§ Record extracts
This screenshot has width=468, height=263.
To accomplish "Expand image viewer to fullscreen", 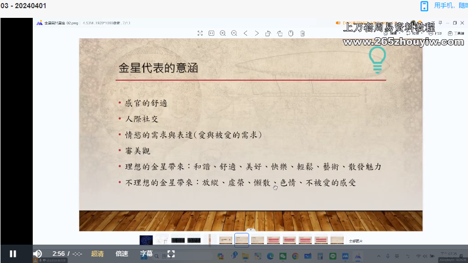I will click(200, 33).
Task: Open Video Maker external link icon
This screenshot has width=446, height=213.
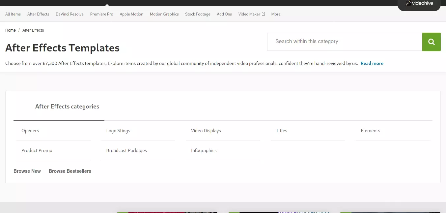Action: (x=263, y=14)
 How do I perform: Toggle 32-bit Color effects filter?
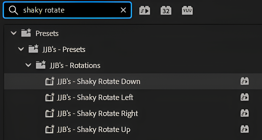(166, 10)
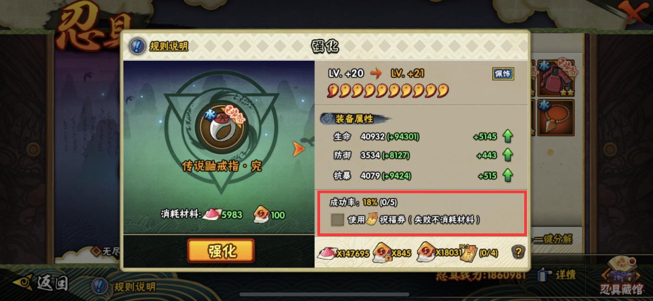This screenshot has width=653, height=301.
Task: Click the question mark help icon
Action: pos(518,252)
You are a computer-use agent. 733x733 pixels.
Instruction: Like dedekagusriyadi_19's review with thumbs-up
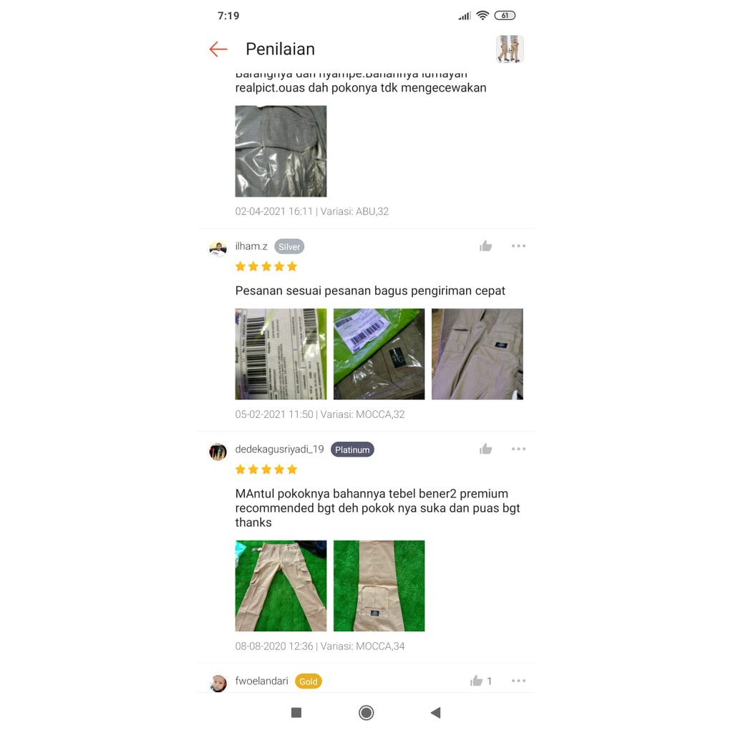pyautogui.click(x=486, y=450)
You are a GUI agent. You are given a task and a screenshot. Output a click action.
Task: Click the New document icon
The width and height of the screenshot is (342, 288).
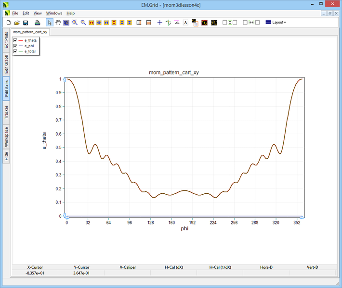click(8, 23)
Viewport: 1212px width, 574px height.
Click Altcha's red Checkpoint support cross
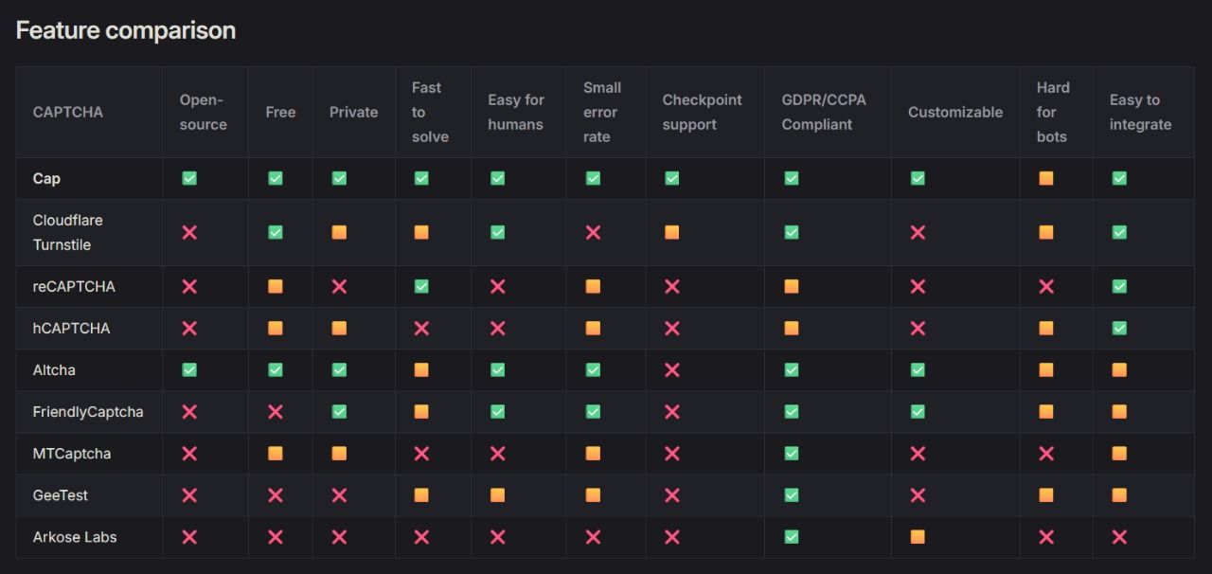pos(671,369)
* * *
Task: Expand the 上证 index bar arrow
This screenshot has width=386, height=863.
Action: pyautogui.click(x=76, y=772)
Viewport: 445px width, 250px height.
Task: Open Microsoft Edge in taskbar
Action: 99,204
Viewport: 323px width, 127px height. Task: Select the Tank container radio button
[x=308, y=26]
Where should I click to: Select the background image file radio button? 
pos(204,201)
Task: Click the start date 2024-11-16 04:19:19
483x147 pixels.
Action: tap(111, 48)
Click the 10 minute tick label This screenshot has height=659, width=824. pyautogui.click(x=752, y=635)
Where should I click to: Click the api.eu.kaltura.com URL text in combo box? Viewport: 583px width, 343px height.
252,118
...
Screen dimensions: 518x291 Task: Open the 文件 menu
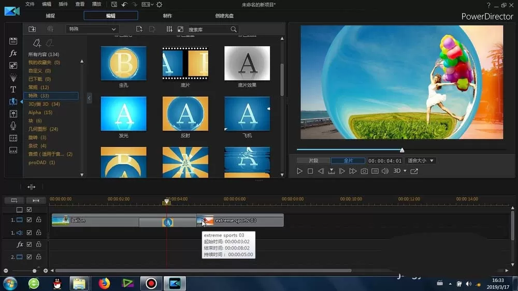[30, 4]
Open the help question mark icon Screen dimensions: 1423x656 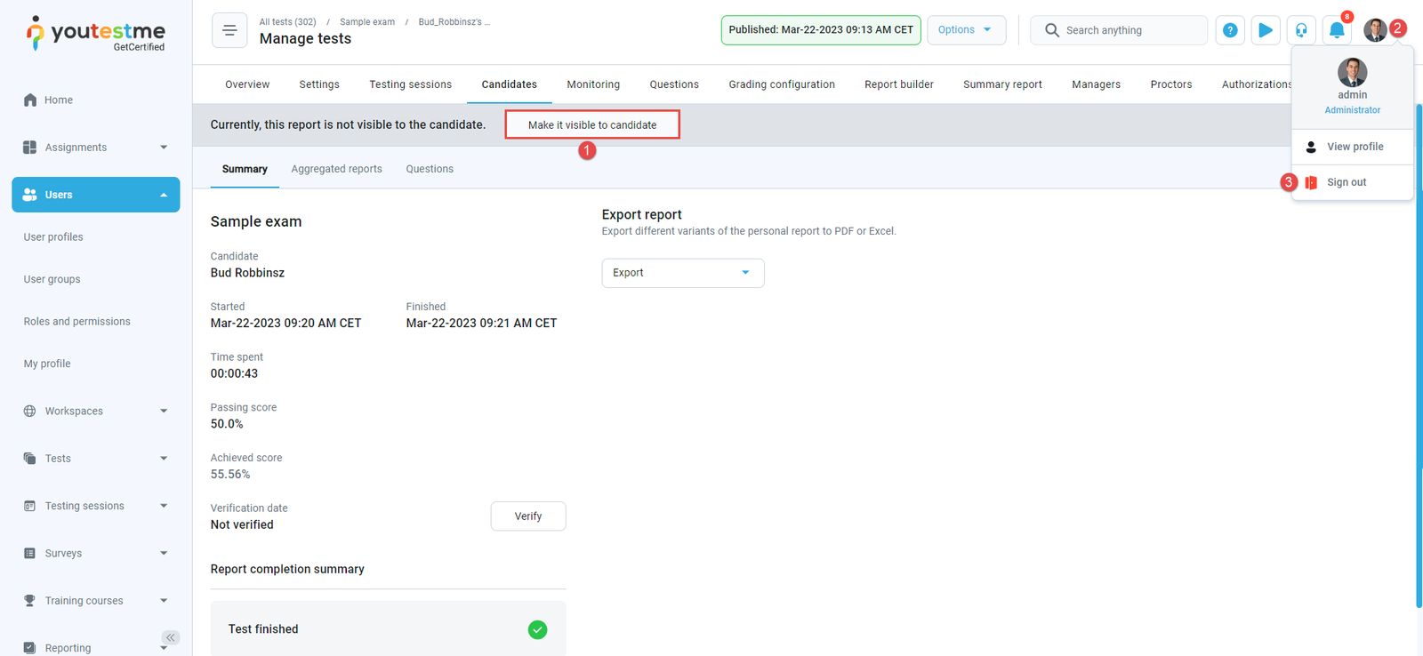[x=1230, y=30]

§ Exercise aim
Show all lines above that contain "agent".

§ Response
You are a computer-use agent. 733x733 pixels.
You are a GUI agent. You are given a task and a screenshot. Output a click action.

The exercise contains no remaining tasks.